J. Marshall Adkins, analyst with Raymond James & Associates, said US gas production rates have yet to reflect the plummeting US drilling activity.

“Unfortunately, we still do not believe the US gas supply rollover will come soon enough or be large enough to save the natural gas market from further meltdown in 2009,” Adkins said.

He expects the current slump in drilling rig activity will hit bottom by the end of second quarter.

Having slashed his US rig count forecast for 2009-10 since early February, Adkins said Apr. 20 that he anticipates the US rig count will bottom at around 700 rigs–down from his earlier February forecast of 800.

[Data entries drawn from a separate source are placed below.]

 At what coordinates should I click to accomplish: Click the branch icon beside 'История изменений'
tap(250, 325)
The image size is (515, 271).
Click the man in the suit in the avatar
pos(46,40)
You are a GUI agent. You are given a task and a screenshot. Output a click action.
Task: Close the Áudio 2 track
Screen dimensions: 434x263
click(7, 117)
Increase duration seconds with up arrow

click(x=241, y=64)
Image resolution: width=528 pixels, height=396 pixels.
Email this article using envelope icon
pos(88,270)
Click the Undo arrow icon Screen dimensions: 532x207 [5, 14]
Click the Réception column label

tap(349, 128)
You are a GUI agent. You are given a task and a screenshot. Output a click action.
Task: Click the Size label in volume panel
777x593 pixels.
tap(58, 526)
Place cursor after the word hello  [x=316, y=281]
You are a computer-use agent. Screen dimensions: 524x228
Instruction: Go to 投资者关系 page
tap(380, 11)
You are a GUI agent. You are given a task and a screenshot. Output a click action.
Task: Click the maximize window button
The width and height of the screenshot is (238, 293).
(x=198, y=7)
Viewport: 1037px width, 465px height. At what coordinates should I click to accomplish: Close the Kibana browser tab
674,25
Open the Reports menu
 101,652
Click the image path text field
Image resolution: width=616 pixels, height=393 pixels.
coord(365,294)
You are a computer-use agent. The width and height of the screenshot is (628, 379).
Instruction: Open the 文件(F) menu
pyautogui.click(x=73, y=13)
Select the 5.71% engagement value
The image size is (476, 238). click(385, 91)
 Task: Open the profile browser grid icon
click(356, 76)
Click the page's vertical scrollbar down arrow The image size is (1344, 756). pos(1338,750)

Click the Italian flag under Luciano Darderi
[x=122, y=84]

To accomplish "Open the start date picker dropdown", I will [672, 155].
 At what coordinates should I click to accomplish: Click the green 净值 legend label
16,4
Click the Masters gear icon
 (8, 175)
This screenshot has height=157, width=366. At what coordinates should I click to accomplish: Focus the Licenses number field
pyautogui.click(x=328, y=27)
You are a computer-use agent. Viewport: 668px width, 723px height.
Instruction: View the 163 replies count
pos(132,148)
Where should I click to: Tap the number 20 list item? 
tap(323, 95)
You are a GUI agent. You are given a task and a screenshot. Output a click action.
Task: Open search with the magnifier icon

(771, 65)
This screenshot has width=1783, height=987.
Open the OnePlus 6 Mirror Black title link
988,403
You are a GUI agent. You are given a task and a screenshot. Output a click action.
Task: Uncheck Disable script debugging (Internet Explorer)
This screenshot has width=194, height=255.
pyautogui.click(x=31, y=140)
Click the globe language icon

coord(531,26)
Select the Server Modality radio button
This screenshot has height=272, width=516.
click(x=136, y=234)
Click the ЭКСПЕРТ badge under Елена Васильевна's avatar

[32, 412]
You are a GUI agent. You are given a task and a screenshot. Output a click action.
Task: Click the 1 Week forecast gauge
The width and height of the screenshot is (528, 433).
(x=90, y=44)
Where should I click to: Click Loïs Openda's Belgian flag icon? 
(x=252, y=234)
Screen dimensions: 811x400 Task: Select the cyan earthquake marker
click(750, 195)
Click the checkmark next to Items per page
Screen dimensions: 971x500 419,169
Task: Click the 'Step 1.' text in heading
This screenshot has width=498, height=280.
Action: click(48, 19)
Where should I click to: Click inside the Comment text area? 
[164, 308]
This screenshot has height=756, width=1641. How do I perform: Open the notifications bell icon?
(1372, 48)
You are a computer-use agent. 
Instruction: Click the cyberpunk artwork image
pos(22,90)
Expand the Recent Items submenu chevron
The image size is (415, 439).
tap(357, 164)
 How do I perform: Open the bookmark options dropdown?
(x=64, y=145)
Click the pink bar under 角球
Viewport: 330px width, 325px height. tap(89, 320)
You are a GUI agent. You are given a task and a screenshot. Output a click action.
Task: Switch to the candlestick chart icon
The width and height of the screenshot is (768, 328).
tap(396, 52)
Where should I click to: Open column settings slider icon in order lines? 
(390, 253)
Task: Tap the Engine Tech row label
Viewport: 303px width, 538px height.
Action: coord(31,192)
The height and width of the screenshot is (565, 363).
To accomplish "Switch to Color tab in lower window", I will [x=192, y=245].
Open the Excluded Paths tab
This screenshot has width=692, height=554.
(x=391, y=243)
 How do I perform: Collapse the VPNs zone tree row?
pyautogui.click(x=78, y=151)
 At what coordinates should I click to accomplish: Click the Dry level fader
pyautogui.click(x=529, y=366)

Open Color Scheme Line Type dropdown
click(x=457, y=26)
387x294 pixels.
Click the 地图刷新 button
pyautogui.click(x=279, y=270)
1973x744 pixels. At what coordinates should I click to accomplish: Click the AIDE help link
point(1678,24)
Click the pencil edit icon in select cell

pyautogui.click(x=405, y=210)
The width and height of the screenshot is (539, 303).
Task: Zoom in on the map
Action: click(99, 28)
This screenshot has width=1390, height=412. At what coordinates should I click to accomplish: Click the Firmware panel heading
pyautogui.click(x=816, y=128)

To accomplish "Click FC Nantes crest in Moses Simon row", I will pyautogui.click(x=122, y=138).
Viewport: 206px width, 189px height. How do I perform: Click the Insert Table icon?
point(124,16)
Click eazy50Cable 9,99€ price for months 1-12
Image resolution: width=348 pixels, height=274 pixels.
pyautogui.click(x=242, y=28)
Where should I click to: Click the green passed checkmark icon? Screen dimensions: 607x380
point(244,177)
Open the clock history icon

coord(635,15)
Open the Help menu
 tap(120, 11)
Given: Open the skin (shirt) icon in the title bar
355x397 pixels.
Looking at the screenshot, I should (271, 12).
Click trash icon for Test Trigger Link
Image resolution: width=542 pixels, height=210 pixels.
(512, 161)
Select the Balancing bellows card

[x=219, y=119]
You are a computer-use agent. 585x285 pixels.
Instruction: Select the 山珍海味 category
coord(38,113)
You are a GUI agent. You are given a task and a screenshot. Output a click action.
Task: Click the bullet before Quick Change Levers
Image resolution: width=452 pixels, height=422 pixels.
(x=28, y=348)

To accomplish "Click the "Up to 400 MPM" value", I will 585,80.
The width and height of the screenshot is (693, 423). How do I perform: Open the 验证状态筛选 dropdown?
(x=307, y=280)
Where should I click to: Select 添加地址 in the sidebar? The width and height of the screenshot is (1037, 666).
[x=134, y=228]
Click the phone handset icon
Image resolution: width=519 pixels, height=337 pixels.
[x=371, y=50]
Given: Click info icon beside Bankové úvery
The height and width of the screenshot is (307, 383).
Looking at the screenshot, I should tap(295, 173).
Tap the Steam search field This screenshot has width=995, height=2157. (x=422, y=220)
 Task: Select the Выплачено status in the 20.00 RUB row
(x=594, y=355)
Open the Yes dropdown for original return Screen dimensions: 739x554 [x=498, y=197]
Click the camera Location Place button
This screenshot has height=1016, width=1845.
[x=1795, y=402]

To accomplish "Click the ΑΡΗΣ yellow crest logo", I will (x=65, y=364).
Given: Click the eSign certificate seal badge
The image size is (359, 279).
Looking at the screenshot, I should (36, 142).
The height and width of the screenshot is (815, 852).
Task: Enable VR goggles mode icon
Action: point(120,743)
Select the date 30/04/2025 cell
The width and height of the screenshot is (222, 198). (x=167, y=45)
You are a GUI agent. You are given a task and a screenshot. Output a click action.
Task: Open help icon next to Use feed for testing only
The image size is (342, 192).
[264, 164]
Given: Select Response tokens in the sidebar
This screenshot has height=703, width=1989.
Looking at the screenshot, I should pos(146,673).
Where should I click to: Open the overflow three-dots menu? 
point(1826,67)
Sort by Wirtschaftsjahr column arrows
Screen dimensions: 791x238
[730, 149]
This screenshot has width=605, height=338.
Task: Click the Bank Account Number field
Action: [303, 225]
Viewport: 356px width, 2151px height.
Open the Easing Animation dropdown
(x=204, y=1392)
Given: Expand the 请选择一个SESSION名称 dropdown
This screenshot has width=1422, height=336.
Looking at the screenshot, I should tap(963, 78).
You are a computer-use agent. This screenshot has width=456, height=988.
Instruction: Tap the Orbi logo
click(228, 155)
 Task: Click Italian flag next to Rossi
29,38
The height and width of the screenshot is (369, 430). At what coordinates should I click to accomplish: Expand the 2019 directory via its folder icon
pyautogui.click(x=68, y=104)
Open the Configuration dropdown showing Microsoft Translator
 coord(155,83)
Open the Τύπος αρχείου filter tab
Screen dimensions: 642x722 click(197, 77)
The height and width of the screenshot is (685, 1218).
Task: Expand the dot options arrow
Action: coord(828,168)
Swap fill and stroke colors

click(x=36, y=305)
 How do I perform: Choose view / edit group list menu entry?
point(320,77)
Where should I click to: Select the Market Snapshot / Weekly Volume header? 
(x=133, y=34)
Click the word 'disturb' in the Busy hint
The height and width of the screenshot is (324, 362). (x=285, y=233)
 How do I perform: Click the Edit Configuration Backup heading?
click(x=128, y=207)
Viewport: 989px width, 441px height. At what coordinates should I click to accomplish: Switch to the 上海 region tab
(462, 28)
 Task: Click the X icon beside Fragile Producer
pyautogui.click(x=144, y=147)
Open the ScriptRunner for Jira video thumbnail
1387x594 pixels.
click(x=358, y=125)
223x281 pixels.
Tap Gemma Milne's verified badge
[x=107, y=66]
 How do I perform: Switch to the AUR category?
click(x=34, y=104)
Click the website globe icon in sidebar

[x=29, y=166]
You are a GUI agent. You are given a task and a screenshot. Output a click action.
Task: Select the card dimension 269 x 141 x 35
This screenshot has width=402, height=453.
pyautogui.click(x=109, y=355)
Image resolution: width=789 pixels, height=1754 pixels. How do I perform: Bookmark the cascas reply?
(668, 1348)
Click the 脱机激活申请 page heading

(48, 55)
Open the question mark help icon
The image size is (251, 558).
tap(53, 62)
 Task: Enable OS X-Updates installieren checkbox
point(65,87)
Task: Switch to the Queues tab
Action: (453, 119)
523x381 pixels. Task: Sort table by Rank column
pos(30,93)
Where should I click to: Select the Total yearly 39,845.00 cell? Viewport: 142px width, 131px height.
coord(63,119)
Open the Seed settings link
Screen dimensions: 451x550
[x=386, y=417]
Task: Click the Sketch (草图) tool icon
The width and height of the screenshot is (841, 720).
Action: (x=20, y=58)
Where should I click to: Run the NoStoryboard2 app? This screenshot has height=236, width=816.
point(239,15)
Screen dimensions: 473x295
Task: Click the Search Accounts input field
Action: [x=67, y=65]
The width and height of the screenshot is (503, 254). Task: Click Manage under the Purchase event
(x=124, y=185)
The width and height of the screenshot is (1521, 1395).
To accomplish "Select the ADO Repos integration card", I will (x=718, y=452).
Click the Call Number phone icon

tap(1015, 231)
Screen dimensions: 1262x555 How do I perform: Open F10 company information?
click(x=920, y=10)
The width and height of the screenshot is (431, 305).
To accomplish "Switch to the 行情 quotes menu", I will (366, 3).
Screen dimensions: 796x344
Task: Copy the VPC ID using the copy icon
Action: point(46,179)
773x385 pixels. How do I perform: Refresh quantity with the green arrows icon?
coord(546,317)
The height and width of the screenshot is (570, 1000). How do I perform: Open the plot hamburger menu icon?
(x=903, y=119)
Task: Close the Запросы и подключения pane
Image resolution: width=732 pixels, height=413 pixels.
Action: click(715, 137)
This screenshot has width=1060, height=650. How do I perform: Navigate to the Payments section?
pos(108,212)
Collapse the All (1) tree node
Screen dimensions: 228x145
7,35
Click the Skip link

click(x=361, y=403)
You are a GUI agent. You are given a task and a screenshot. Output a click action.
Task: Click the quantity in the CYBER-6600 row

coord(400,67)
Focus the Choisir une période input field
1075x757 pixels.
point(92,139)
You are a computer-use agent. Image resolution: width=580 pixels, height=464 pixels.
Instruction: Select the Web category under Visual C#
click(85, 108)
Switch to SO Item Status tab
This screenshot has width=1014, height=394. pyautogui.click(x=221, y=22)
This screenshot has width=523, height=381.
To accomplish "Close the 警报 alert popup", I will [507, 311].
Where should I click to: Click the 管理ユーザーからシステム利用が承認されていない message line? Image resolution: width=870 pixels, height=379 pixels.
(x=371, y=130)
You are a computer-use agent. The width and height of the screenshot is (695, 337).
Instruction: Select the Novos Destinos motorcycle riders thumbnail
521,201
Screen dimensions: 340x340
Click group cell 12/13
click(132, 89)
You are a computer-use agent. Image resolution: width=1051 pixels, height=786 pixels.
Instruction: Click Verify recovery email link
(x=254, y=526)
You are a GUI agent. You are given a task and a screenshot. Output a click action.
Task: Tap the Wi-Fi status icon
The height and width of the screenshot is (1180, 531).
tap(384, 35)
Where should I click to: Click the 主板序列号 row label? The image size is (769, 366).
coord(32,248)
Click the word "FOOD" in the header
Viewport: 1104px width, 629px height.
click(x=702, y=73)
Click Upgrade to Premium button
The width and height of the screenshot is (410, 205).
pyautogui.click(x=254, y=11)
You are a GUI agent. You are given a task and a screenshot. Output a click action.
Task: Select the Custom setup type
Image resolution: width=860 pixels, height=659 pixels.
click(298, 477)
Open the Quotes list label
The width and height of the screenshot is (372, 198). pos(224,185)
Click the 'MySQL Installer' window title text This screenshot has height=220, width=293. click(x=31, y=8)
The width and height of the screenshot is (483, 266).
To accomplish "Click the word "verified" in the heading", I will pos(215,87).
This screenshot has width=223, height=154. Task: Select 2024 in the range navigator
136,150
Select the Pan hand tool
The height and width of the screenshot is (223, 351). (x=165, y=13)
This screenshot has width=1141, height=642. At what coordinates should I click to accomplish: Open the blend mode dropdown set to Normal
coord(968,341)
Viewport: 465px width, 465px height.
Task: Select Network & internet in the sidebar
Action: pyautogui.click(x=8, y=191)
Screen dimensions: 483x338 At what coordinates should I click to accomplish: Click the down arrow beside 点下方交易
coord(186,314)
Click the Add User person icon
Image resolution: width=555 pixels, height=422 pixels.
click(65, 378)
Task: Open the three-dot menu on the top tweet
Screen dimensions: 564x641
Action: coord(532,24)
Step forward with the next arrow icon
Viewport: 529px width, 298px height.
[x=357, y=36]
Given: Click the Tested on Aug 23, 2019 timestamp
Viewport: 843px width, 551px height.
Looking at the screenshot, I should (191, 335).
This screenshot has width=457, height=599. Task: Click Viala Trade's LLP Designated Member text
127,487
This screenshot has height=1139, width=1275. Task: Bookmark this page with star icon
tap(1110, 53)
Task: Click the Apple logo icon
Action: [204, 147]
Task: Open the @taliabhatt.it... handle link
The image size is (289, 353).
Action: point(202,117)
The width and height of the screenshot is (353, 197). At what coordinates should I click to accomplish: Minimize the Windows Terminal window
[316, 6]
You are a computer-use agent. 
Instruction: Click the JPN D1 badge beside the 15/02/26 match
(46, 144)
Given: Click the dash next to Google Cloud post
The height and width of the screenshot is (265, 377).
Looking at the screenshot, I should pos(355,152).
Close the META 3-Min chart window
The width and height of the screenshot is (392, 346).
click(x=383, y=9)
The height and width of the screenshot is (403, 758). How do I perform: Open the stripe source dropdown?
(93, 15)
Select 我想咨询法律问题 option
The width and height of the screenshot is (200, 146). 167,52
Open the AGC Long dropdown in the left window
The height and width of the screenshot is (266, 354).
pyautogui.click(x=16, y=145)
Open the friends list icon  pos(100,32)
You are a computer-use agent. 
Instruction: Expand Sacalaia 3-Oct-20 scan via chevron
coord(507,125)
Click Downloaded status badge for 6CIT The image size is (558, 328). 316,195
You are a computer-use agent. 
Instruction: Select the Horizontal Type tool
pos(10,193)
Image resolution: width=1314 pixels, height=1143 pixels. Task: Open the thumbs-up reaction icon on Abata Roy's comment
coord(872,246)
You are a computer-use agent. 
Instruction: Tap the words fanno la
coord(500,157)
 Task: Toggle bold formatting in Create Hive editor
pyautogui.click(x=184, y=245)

“The US gas rig count will bottom close to 500 rigs (down nearly 70% from the peak), and year-over-year US gas supply will be down about 6 bcfd by late 2009,” he said.

Natural gas producers recently have been drilling but not completing wells, Adkins said. Based upon his conversations with industry, he estimates that as many as 1,000 wells were drilled but not completed during first quarter.

“This equates to roughly 10-20% of the well count and could delay 10-20% of expected new production,” or up to 1.5 bcfd, he said. Operators delay completions of newly drilled wells because:

  • They can save cash and eliminate some well costs.
  • They can hold leases by drilling only a vertical well and producing only a small portion of gas vs. drilling a horizontal well
  • They are waiting for oil and gas prices to recover before they complete wells.
  • Limited take-away capacity has prevented completion and production of wells in some areas, particularly in the Barnett shale recently.

The rig count in shale plays has held up better than the total fleet average, Adkins said, noting that the percentage of active rigs drilling shale plays has moved higher during the past 6 months.

Range Resources Corp., Fort Worth, said its production continues to grow despite a reduced capital program. Range attributes its production growth to the Marcellus shale in Pennsylvania, Nora field in Virginia, and the Barnett shale in North Texas.

Range Resources had 15 rigs operating as of Apr. 16 compared with 33 rigs for the same time last year.

Oil drilling to recover first

Pritchard Capital Partners LLC expects the rig count will bottom at 800-1,000 rigs by June 30, said Pritchard analysts in an Apr. 20 research note. They suggested rigs drilling vertical wells for oil will be among the first to go back to work.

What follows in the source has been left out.